*Extrait du texte*:

————————

Sous la présidence de la France, l'Union européenne prendra cet hiver d'importantes décisions concernant l'immigration. Deux de nos principaux partenaires, l'Allemagne et l'Angleterre, sont en ce moment confrontés à une importante pénurie sectorielle de main d'œuvre, et souhaitent adopter une politique beaucoup plus libérale à l'égard de leurs immigrants.
Ainsi l'Angleterre a-t-elle supprimé en début d'année les contraintes financières liées à l'obtention du visa d'entrepreneur, aujourd'hui délivré sur la base d'un simple business plan. L'Allemagne vient d'accueillir ses premiers gastarbeiter experts en informatique, avant-garde d'un contingent de plus de 20000 experts. L'Irlande a pour sa part clairement annoncé sa volonté d'accueillir 200000 travailleurs qualifiés d'ici à l'an 2008. Autre signe des temps, les industriels transalpins en panne de main d'œuvre délocalisent à tour de bras, et ce jusqu'en Normandie.

————————

*Travail demandé*:
**A.** Pour chacune des affirmations suivantes, dites si elle concorde avec l'extrait sur l'immigration en répondant par oui ou par non, et citez tels quels les mots de l'extrait qui tranchent. (i) L'Angleterre délivre désormais le visa d'entrepreneur sur la base d'un simple business plan. (ii) L'Irlande compte accueillir 20000 travailleurs qualifiés d'ici à 2008. (iii) L'Allemagne et l'Angleterre veulent durcir leur politique à l'égard de leurs immigrants.
**B.** Poursuivez l'extrait sur l'immigration à partir de sa dernière phrase.

*Données extraites*:
————————

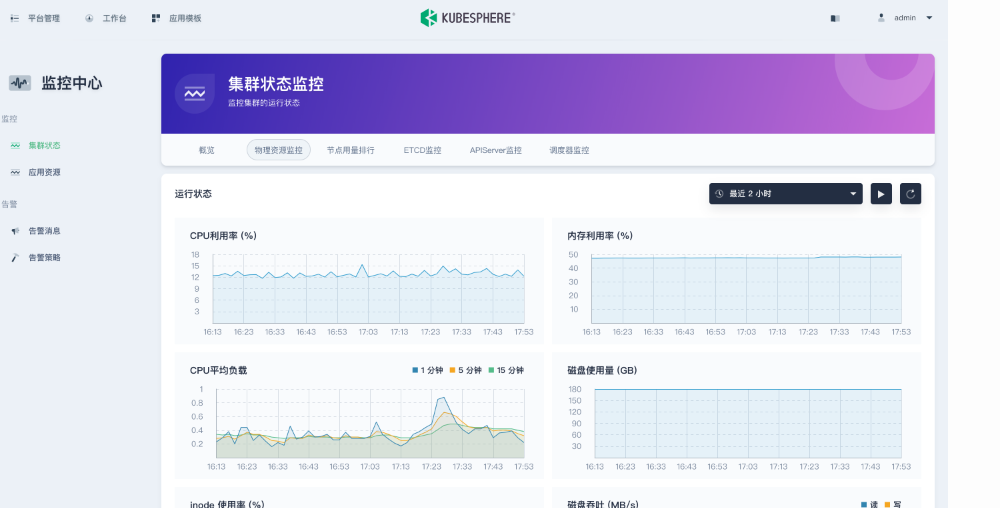Click the alert messages (告警消息) speaker icon
The image size is (1000, 508).
coord(15,231)
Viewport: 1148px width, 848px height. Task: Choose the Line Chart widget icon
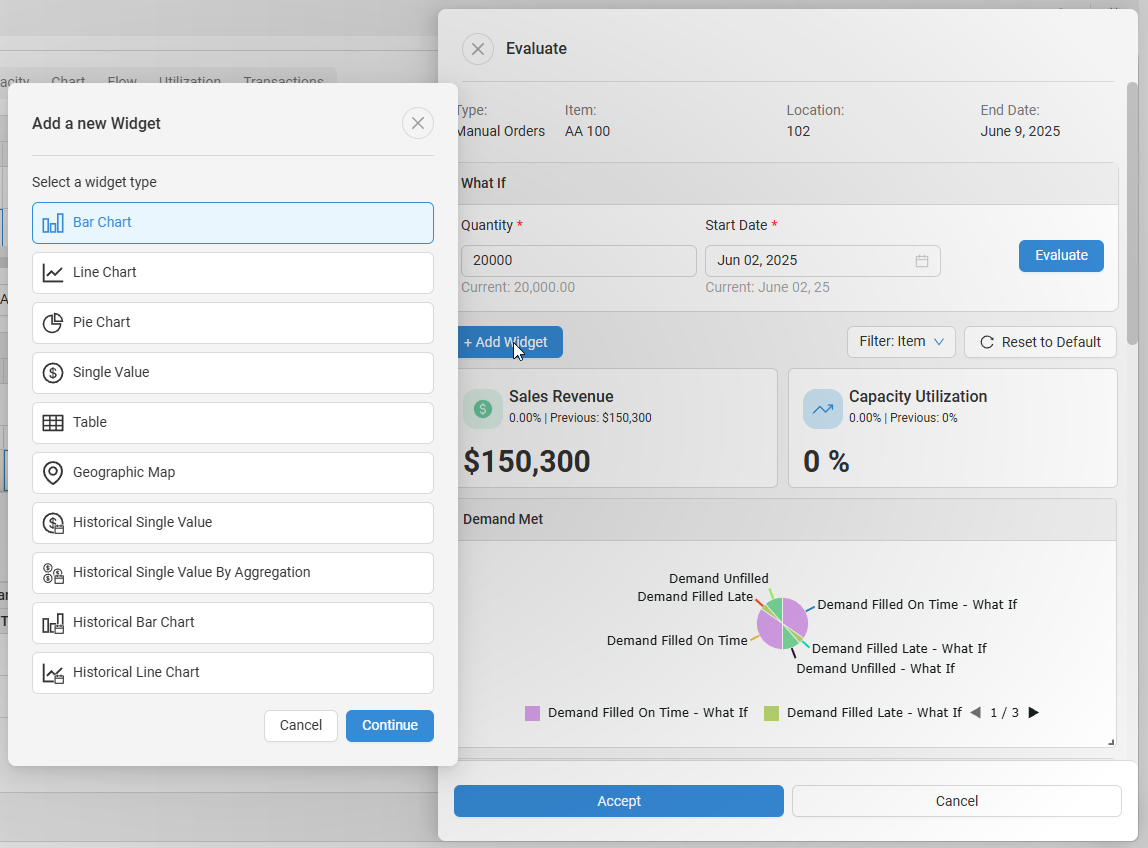click(x=53, y=273)
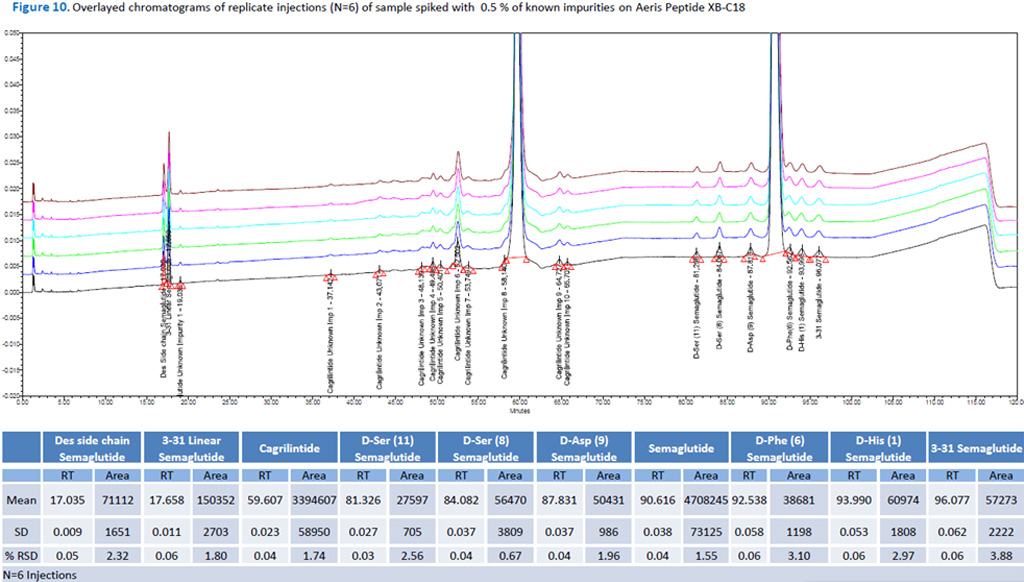Click the N=6 Injections footnote
Viewport: 1024px width, 582px height.
[42, 575]
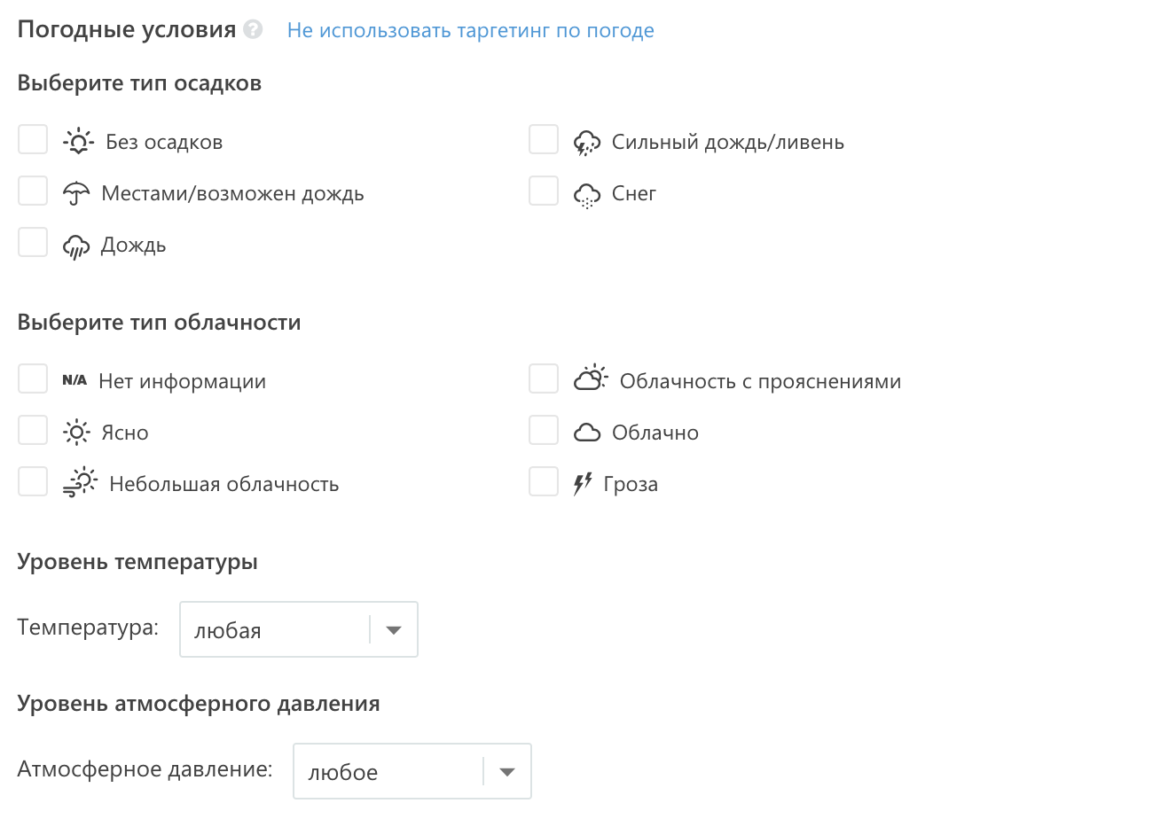Click the help question mark near Погодные условия
1176x819 pixels.
(x=256, y=31)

————————

*Réponses par consigne*:
**A.**
(i) Oui : « aujourd'hui délivré sur la base d'un simple business plan ».
(ii) Non : « L'Irlande a pour sa part clairement annoncé sa volonté d'accueillir 200000 travailleurs qualifiés d'ici à l'an 2008 ».
(iii) Non : « souhaitent adopter une politique beaucoup plus libérale à l'égard de leurs immigrants ».

**B.**
Les États-Unis viennent d'annoncer leur volonté d'accroître le nombre des immigrants de 40 % dès l'an prochain, en le portant de 1 million de personnes par an à 1,4 million. Même le Japon, seul pays en crise au sein de l'Ocde, s'apprête à relever ses quotas. Le phénomène est donc bien commun à l'ensemble des pays riches.
La France souffre, on le sait, de graves pénuries dans les domaines de l'informatique, de la restauration, du commerce et du BTP, ainsi que dans de nombreuses industries. Ces pénuries ont pour cause des phénomènes démographiques, récemment mis en exergue dans Liberté politique , mais aussi d'autres, économiques, politiques, culturels.
Selon la Division de la population de l'Onu, notre pays devrait accueillir 94 millions d'immigrés en 55 ans, afin de maintenir son rapport actuel de 4,35 actifs pour un retraité. L'Europe dans son ensemble, plus de 700 millions. En l'absence d'un tel apport, estime l'Onu, il n'y aurait plus en l'an 2025 que deux actifs pour un retraité, ce qui entraînerait la faillite de nos systèmes de retraite, la débandade de nos comptes extérieurs, la fin de notre pays en tant que grande puissance commerciale, économique et financière .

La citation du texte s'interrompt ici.